We also get tactical on sales coaching, deal diagnosis, and startup go-to-market. Matt shares why stalled deals usually trace back to weak discovery a few calls earlier, how to coach underperforming reps using data instead of guesswork, and why managers should focus on fixing one problem at a time instead of trying to improve everything at once. He also talks through the transition from HubSpot to Dandy, what carries over when entering a new industry, and what he has learned through Stage 2 Capital about hiring startup sales talent, building repeatable process, and helping early-stage companies move from raw potential to real revenue. 

TOPICS WE COVER

  •  Why Matt got promoted so consistently at HubSpot, including the importance of objective performance and showing you can already do the next job before you get it 
  •  What it looks like to enter a new industry as a sales leader, including how to learn the buyer, the language, and the business problems fast 
  •  The most common reason deals get stuck, and why the real problem usually happened earlier in discovery rather than at the end of the sales process 
  •  How Matt coaches underperforming reps using deal data, call review, and a one-variable-at-a-time approach to improvement 
  •  What founders often get wrong when hiring startup sales talent, especially when they choose comfort over the kind of sales DNA that can actually create growth 
  •  What Matt looks for when helping Stage 2 Capital portfolio companies, including where process, pipeline, urgency, and hiring can unlock outsized revenue gains 

ABOUT THE GUEST

Matt Nucifora is Senior Manager of Enterprise Sales at Dandy, where he recently joined after spending 11 years at HubSpot. During his time at HubSpot, he spent nearly six years in sales leadership roles, helping scale teams, coach reps, and develop talent across increasingly complex sales environments. In this conversation, he shares lessons from that run of promotions, what separates strong managers from average ones, and how great coaching actually works inside a high-performance sales organization. 

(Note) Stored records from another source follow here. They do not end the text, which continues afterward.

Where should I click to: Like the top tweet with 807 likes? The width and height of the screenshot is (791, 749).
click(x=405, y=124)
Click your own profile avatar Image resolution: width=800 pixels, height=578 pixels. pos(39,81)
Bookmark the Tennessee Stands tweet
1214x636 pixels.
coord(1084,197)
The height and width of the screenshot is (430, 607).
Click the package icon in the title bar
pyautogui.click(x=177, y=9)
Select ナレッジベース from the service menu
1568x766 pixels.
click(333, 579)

Matt is also a Limited Partner at Stage 2 Capital, where he works with early-stage portfolio companies on go-to-market strategy, sales hiring, and process design. Across both startup and scaled environments, his focus is on helping teams create better pipeline, run stronger discovery, close with more urgency, and build repeatable systems that support long-term growth. 

LINKS

Connect with me: https://www.linkedin.com/in/carter-armendarez/
Subscribe to the newsletter: https://www.techsaleswithcarter.com/newsletter/
Learn more about Dandy: https://www.meetdandy.com/

Carter (00:00.944)
Hey Matt, give the people a quick intro. Who are you? What do you do now?

Matt Nucifora (00:05.302)
Hey Carter, thanks for having me. I'm Matt Nucifora. I spent the last 11 years at HubSpot. I actually had my last day eight days ago. And last almost six years have been in sales leadership, really helping to scale HubSpot as an organization, obviously helping to grow people. Recently, I made the jump to lead enterprise sales at Dandy, where we're fully digitizing the dental industry. So definitely a little bit of a shift, but.

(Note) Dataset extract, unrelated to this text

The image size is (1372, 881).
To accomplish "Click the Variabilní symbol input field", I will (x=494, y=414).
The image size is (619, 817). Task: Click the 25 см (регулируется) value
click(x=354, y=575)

Super happy to be here and wrapping up my first week in office, which is pretty dope.

Carter (00:36.4)
Like you said, you were at HubSpot for 11 years and you got promoted nearly every year. What do you think drove that kind of consistent progression? Like why were you promoted as opposed to others? What separated you from the other people?

Matt Nucifora (00:50.552)
Yeah, I think, I think there's a couple of things, right? Like whenever you're looking to get promoted, you want to understand what mastery or at least like excellent performance looks like in that current role. And especially for inline promotions, one of the things I loved about how that was measured at HubSpot super objective, right? Like if you're doing 110 % of your target in a given period, typically 12 to 15 months, then boom.

Auto trigger for that next level, which is huge, right? I think the second piece there is for anything outside of an inline promo, right? So not just like AE two to AE three, but how do you go from AE to team lead to let's say small business manager, which is the move I made 2019 to 2020. It's starting to do that role that you want next. I think people talk about that a lot, but like table stakes is doing hundred, five hundred, 10 % enroll.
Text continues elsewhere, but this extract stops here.